ABOUT THIS EXERCISE
Search the entries for the word "size". Copy each line in which it is found.
╭─ PROVIDED ENTRIES
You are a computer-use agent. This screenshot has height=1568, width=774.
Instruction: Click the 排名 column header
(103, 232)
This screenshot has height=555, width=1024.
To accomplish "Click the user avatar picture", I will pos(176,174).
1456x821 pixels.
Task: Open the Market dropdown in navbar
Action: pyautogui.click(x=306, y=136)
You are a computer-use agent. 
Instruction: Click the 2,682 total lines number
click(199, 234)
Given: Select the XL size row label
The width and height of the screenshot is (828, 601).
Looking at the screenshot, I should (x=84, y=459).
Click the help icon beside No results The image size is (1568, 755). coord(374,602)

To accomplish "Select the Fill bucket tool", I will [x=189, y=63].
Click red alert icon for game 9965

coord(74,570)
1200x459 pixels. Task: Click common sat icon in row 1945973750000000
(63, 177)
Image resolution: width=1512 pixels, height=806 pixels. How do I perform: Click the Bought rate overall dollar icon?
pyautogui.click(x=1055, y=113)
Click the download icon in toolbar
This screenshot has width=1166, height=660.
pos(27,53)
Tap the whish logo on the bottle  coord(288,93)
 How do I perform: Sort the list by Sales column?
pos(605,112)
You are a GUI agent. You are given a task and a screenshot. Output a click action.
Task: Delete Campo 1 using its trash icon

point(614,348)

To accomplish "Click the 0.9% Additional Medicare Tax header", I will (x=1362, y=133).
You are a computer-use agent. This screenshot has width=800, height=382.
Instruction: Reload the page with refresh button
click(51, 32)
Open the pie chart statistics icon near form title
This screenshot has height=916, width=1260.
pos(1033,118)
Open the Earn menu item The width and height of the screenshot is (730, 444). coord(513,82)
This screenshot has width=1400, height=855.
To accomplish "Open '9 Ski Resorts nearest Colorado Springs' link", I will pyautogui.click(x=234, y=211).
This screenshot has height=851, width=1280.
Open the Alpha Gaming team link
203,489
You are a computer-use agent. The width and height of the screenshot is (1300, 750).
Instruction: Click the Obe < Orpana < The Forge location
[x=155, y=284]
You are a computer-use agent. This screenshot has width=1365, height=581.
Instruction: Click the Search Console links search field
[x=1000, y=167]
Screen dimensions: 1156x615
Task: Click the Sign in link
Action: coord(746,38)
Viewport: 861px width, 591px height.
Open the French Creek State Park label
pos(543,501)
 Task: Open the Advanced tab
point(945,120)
╰─
OUTPUT FOR THIS EXERCISE
Given: Select the XL size row label
Click the help icon beside No results The image size is (1568, 755). coord(374,602)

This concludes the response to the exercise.